Task statement: Reproduce each line of the material exactly, minus any picture.

Material provided:
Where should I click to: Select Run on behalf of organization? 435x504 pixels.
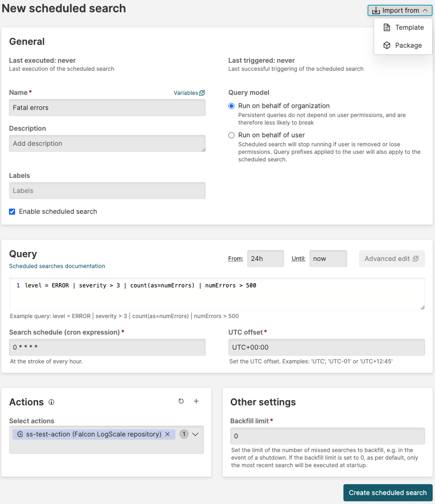click(231, 106)
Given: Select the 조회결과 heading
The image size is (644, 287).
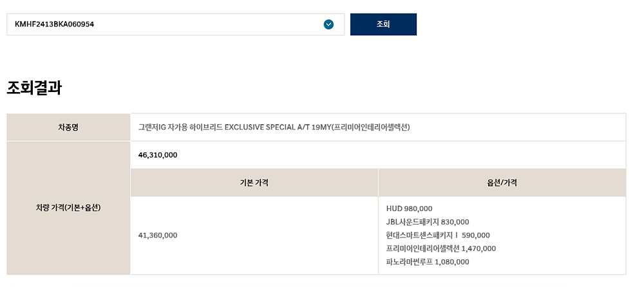Looking at the screenshot, I should [x=34, y=88].
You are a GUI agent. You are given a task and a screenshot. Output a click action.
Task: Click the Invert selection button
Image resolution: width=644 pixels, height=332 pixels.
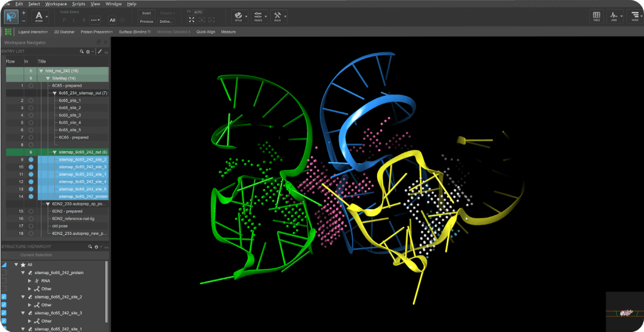pyautogui.click(x=147, y=13)
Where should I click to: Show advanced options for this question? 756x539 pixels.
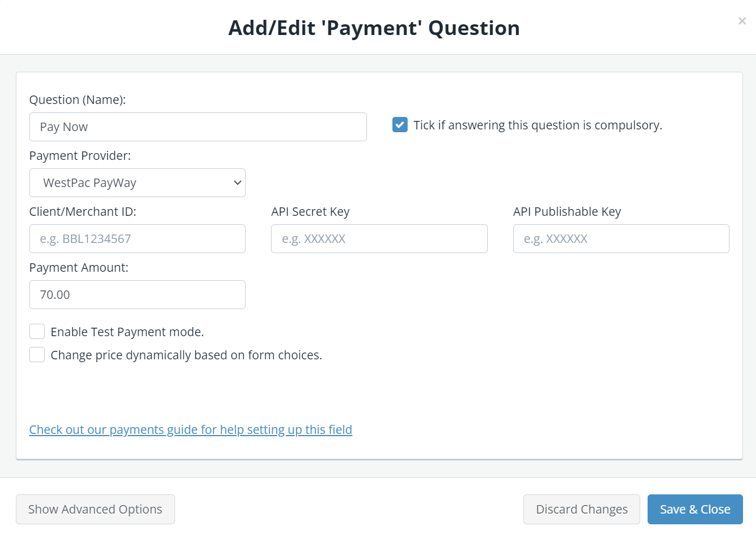click(x=95, y=509)
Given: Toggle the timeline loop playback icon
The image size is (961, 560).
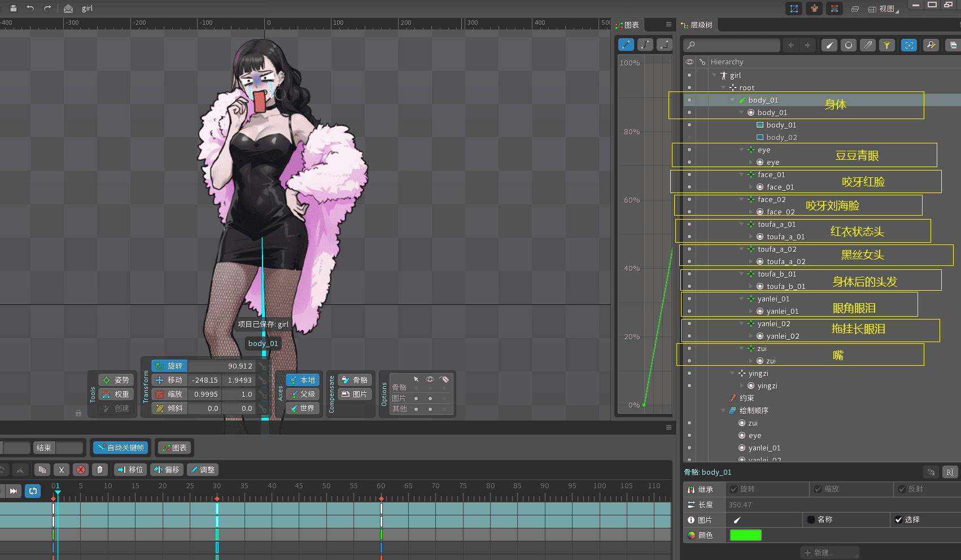Looking at the screenshot, I should coord(33,491).
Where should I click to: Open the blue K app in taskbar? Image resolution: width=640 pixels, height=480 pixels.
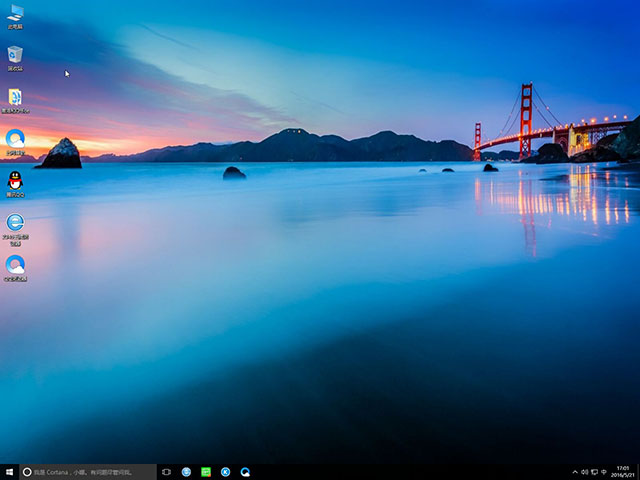pyautogui.click(x=226, y=472)
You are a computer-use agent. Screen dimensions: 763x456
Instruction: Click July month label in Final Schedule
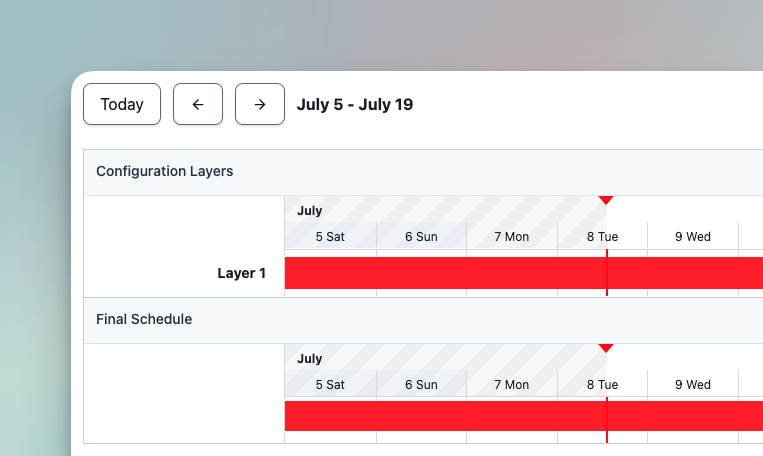(x=310, y=359)
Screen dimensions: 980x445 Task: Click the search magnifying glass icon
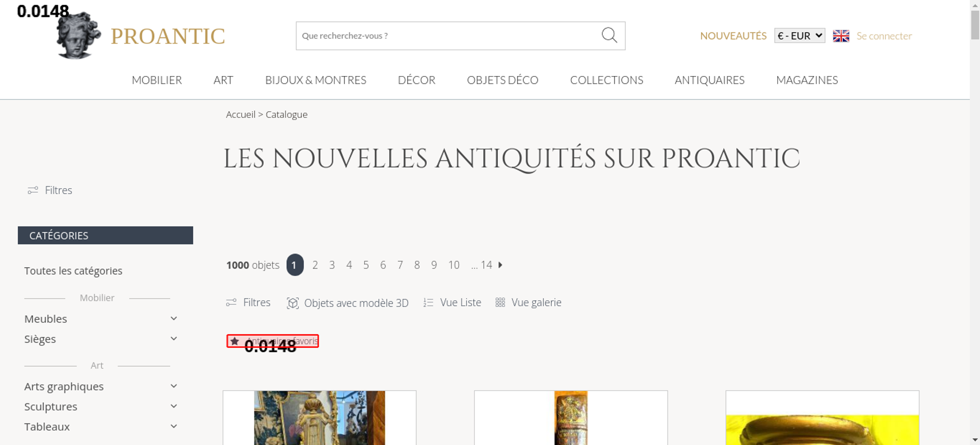(609, 35)
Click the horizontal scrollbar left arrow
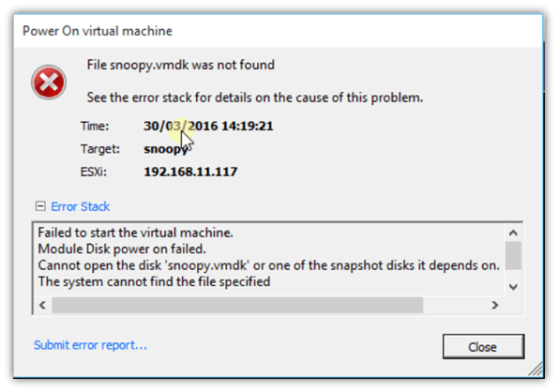 [42, 305]
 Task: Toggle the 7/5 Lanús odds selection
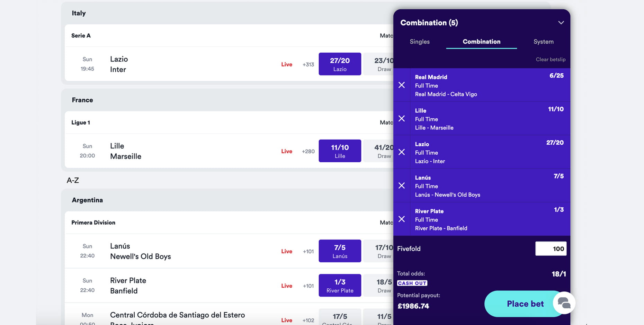tap(340, 251)
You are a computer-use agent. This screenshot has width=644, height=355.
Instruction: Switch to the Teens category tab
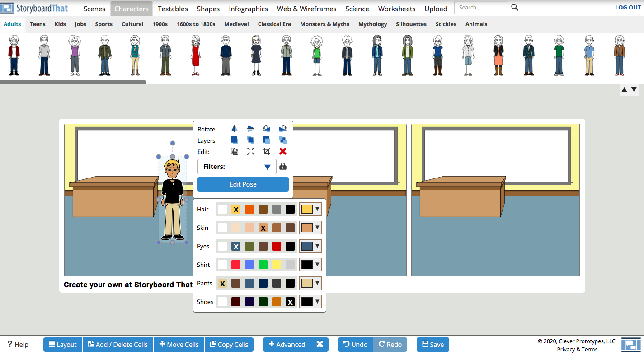tap(38, 24)
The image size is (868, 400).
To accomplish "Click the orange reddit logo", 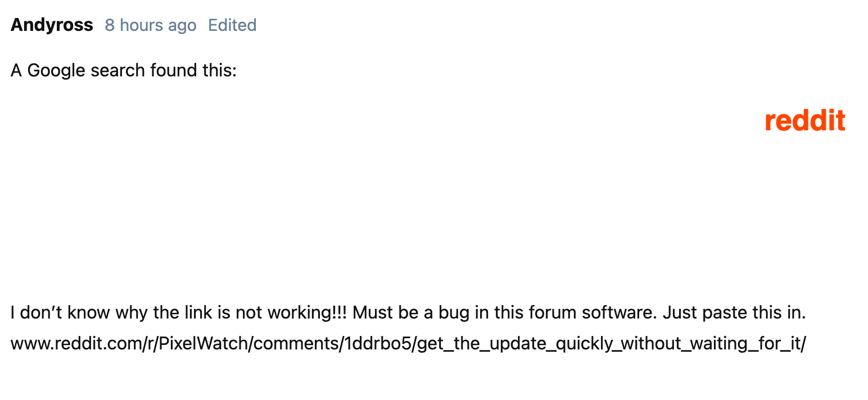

Response to this task:
Where should I click to: Select Run on behalf of organization? 435x504 pixels.
click(231, 106)
Given: Select the 조회결과 heading
The image size is (644, 287).
Looking at the screenshot, I should [x=34, y=88].
You are a GUI agent. You are given a task and a screenshot. Output a click action.
Task: Click the Invert selection button
Image resolution: width=644 pixels, height=332 pixels.
pyautogui.click(x=147, y=13)
Where should I click to: Show advanced options for this question? 756x539 pixels.
click(x=95, y=509)
Given: Toggle the timeline loop playback icon
The image size is (961, 560).
Looking at the screenshot, I should coord(33,491).
Where should I click to: Open the blue K app in taskbar? Image resolution: width=640 pixels, height=480 pixels.
pyautogui.click(x=226, y=472)
You are a computer-use agent. Screen dimensions: 763x456
Instruction: Click July month label in Final Schedule
(x=310, y=359)
Screen dimensions: 980x445 Task: Click the search magnifying glass icon
(609, 35)
Click the horizontal scrollbar left arrow
 [42, 305]
 Task: Toggle the 7/5 Lanús odds selection
tap(340, 251)
You are a computer-use agent. This screenshot has width=644, height=355.
Instruction: Switch to the Teens category tab
tap(38, 24)
The image size is (868, 400).
To accomplish "Click the orange reddit logo", 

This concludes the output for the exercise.